Collected data:
┌──
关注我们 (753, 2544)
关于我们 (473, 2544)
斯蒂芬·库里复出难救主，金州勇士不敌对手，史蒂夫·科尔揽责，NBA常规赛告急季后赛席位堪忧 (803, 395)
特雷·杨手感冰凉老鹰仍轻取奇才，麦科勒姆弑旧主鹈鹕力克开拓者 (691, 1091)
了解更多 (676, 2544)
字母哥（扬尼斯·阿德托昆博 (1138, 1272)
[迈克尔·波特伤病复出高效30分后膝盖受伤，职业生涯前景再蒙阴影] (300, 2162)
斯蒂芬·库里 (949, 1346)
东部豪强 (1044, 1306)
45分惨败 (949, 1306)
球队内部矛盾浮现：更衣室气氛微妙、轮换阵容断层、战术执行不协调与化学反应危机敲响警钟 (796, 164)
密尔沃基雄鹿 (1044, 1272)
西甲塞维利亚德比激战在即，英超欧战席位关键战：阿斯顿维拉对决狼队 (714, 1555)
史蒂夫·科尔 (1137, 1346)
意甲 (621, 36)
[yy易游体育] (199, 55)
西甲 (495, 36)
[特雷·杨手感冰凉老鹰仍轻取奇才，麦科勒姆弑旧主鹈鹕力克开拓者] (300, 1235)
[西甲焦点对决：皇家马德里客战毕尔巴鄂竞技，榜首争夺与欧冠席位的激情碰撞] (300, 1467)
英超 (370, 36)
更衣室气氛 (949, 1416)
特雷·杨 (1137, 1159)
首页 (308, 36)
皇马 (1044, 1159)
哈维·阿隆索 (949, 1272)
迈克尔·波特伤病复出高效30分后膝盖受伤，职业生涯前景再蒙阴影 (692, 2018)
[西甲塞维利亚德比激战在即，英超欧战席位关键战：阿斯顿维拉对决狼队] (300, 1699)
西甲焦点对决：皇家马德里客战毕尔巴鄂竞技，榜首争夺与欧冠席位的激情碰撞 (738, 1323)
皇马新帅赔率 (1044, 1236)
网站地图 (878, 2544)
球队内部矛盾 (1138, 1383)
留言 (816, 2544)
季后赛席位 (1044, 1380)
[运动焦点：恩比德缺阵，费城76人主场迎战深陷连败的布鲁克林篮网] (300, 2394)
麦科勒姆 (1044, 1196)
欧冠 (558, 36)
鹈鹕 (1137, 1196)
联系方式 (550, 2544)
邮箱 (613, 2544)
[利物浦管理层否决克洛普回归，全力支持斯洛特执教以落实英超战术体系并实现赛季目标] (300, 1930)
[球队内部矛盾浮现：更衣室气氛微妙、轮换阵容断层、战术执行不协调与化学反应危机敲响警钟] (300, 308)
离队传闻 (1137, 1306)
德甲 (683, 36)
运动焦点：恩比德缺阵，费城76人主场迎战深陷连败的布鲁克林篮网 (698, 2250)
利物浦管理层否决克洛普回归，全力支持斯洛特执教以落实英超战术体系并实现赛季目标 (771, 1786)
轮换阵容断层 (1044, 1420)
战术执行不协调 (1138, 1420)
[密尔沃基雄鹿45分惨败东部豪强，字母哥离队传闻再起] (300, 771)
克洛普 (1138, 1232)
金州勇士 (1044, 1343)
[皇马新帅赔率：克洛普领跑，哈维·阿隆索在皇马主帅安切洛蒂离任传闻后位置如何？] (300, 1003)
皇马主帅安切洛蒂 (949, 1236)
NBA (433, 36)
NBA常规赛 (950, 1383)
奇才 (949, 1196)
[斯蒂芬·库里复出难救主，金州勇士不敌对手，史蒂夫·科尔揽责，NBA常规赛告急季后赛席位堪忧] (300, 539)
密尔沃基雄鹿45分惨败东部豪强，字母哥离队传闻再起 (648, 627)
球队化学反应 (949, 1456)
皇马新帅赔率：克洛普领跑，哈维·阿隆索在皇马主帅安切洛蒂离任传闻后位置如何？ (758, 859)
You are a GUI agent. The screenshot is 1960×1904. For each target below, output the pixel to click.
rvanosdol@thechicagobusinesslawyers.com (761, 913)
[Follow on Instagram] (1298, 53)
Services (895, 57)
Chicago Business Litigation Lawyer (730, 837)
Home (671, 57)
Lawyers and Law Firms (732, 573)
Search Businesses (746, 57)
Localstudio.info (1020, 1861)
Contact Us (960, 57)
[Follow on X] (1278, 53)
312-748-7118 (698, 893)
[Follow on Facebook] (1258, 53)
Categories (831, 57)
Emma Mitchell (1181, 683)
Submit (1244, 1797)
└──
Task prompt: Look through the entries and return every line where "字母哥离队传闻再起" appears.

Answer for the task:
[密尔沃基雄鹿45分惨败东部豪强，字母哥离队传闻再起] (300, 771)
密尔沃基雄鹿45分惨败东部豪强，字母哥离队传闻再起 (648, 627)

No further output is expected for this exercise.